EDGES MAGAZINE Issue 31

November 2002


In the testament of St. Francis of Assisi he writes of his encounter with one of his deepest loathings – a leper. By the time this event took place a lot had happened in his young life. He had been wounded out of the pope’s army, rejected his father’s materialistic values, heard Christ speak to his heart about rebuilding the Church, and decided that for him poverty of life was his way to salvation. When he saw that leper on that particular day, he went over to him and embraced and kissed him. He wrote, ‘What up to now had sickened me, became pure joy.’

Conversion of life is a complex and in some cases a seemingly sudden experience. But for most of us it is slow and almost imperceptive. Like looking at ourselves in a mirror every day and not noticing the passing of time and days.

When we look to the saints for encouragement and inspiration, we often only see the composed images in plaster statues. The inner conflict and struggle is often not known. Francis of Assisi spent a lot of his life in deep depression, almost despairing of the Order he had founded. He experienced loneliness, and missed the more intimate side of female company. Ignatius of Loyola was also wounded out of the army and contemplated taking his own life, thinking that the future had nothing to offer him.

Conversion means a complete turn around. Often it means leaving behind a rather comfortable existence. Many religious people want a tidy religion where everything is ‘nice’, sometimes, where the more unattractive side of humanity does not impose on us. A place for instance where the poor are not too visibly close to home. Where God is in His heaven and all’s well with the world.

Over the years in our religious education, I feel we have sacramentalized very well, but not evangelized enough. We know Christ is present in the sacraments though not confined to them, but present as real as you could want him to be in the dark corners of human experience. The poor and the Eucharist are intimately connected. St Paul tells us of the self emptying of Christ:

‘Though his state was Divine
he did not consider equality
with God something to be grasped.
But made himself nothing……
………and became obedient to death
even death on a cross.’ Philippians 2:6-8

Christ became poor and if we want to meet him for certain today it will be in the contemporary poor. The list is a long one. The first on the list is His Eucharistic presence which is one of poverty and accessibility. A piece of bread and a sip of wine – broken and poured out for you. Mother Teresa said that if we stop recognising Christ in the poor then we will soon stop recognising him in the Eucharist. To be at Mass is about conversion of life, it’s about change, new visions and possibilities.

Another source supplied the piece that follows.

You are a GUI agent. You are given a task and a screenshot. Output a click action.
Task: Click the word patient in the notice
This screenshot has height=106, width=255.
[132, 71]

I do see in the breaking of bread, the breaking apart of so much of humanity, and the gathering together of the poverty of things. The elderly confused often quite isolated in nursing homes, with no one to touch or hold them anymore – its politically incorrect I believe for staff to hug them. The children in Africa starving and dying of AIDS, with the usual unhelpful fundamentalist approach to sexual health and theology. Gay people, still marginalised within society and Church. Women who feel undervalued and not equal. The youth of the western world in the death throes of addiction and despair – our generation lost the map but this generation never knew there was one. Of course, there are those who do want to make a difference. Those who give and do not count the cost – the young and the old working together. A group of our staff and young people on the recovery programme have just returned from Taize with even more hope and enthusiasm. There is an incredible amount of good but I feel a lot of us are too comfortable in our faith and church. I feel we might just need a jolt into action.

Some people find our publication Edges a bit too much for them – the language, the imagery, the spirituality. There may not be too many comforting holy pictures in it but if you look closer you will see Christ in the faces and the stories of the people involved. As Gerard Manley Hopkins wrote,

Christ plays in ten thousand places,
lovely in limbs and lovely in eyes not his.’

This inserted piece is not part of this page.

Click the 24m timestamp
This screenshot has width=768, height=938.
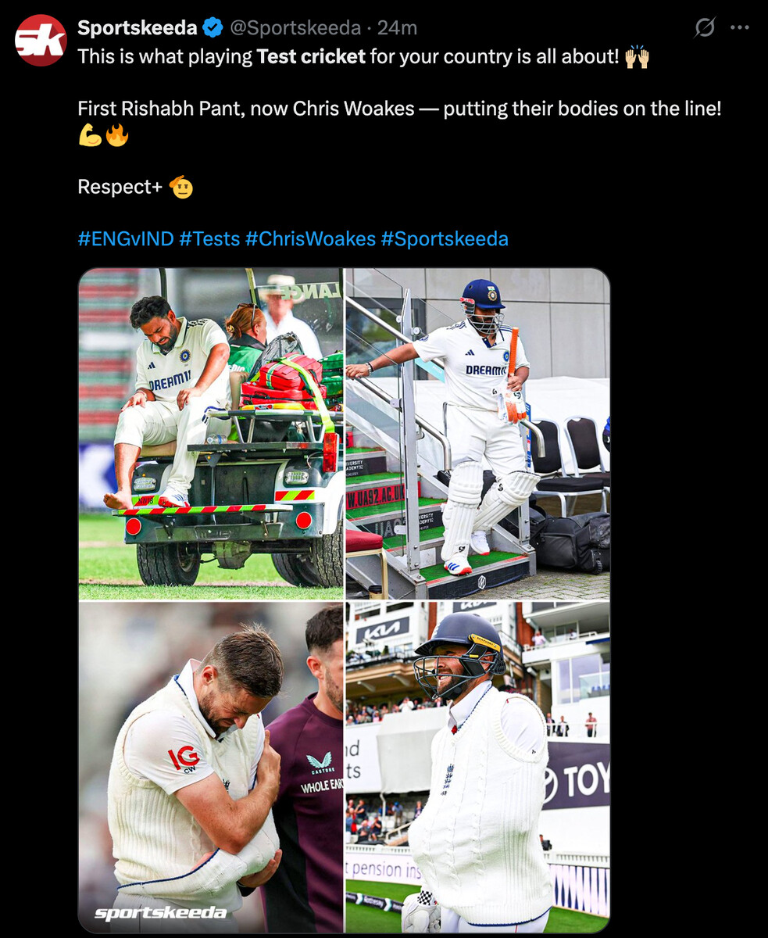[x=397, y=28]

I guess we all need to be vigilant so as not to turn our faith into a hobby. I notice that many centres of spiritual renewal throughout the world charge exorbitant prices for courses, ranging from ‘discovering the inner me’ in Florida, to a spiritual encounter at an English monastery whilst tasting various wines from all over Europe! Of course there’s nothing wrong with all this in itself, but its not vibrant with the Gospel either.

We have never been a Church that is afraid to face the sight of sin, we are not a Church that ignores people’s pain and passion. Our God always allows us to stumble and grope our way into the kingdom.

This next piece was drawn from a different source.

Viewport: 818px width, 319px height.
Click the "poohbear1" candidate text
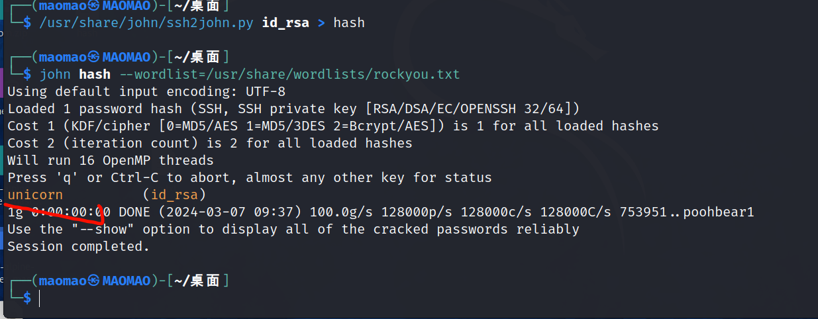(x=719, y=212)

We don’t need a plaster statue faith where sexless saints smile down on us and the peripheries of piety and devotion are our daily bread. We have the Gospel where Christ is God’s final word to the world, made flesh in Bethlehem, the Eucharist and the poor.
Our faith is flesh bound at best and a messy business, taking place between the poverty of the incarnation and the ignominy and dereliction of the cross, nothing too tidy about this.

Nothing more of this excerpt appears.